Le parole di De Laurentiis: “Serve una riforma”
ADL, ai microfoni di CBS Sport, ha ribadito la sua visione per il futuro del calcio italiano, con una proposta concreta:
“No agli ex calciatori in FIGC: serve qualcuno che possa parlare col Governo per fare riforme. Sto spingendo da anni per tornare a 16 squadre in Serie A, così da avere 2 mesi per la Nazionale.”
Poi un pensiero anche su Antonio Conte:
“Conte è un motivatore straordinario. Il quarto Scudetto più bello del terzo.”
Il presidente ha parlato anche della situazione economica italiana ed europea.

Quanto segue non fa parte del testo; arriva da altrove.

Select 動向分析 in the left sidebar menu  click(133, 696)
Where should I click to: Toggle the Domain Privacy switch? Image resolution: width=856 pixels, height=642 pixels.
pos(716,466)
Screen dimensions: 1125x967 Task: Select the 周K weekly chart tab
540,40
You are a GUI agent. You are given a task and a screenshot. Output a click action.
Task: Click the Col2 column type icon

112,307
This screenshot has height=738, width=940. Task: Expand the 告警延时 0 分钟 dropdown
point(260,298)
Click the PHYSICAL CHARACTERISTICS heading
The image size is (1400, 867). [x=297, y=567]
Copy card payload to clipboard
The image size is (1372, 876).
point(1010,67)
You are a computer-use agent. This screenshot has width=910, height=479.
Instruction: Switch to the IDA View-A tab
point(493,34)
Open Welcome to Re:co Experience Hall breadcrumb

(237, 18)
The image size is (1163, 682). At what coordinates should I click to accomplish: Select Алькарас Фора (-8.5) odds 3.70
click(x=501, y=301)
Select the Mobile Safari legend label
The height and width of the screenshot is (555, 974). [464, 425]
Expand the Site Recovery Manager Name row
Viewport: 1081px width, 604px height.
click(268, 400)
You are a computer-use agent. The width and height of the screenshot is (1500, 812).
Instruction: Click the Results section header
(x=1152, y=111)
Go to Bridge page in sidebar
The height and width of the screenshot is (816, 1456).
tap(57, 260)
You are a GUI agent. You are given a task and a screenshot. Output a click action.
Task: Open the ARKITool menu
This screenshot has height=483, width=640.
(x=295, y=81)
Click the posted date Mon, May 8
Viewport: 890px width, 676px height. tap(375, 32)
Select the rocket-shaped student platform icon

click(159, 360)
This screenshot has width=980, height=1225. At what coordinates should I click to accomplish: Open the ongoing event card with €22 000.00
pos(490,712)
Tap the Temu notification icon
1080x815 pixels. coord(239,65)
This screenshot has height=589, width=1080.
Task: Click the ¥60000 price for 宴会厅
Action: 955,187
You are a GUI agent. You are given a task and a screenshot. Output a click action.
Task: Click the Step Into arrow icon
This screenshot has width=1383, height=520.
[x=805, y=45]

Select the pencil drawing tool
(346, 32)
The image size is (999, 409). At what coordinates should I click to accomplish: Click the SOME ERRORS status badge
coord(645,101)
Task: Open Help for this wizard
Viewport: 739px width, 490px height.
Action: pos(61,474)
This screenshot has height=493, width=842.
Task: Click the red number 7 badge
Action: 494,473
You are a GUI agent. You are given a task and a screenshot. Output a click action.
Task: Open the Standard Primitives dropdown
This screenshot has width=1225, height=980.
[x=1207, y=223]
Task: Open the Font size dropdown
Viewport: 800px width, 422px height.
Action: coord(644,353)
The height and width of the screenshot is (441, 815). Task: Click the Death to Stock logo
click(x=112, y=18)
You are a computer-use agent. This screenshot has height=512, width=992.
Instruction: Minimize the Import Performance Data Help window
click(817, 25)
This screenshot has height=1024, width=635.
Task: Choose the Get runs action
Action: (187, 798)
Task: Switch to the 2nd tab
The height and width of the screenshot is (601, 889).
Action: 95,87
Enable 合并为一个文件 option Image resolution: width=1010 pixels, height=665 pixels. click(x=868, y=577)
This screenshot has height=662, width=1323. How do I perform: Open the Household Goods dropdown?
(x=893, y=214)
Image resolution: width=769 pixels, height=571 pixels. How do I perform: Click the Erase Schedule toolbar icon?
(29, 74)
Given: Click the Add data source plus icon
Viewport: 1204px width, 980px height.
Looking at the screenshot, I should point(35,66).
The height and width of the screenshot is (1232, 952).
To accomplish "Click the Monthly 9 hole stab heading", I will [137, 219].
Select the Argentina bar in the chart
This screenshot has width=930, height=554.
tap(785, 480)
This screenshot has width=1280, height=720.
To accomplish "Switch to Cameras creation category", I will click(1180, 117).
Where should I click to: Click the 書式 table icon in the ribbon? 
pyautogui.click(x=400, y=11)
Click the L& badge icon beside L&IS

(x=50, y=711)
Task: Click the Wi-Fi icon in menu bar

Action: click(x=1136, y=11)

“Guadagniamo un terzo di Milan e Inter, la metà della Juve e un quarto di Real, PSG, City e United. Così è veramente difficile competere. Dunque stiamo più attenti alla gestione economica e finora siamo stati capaci di competere e mettere la vita difficile agli altri!“.

L’accusa sulla Nazionale
Il presidente azzurro ha poi lanciato una pesante accusa sulle convocazioni in Nazionale:
“In Italia in Nazionale si convocano giocatori prendendo soldi sottobanco dagli agenti: è poco professionale, ma sta accadendo.”
Parole destinate a far discutere, che aprono un nuovo fronte polemico sul sistema calcio italiano e sulle convocazioni.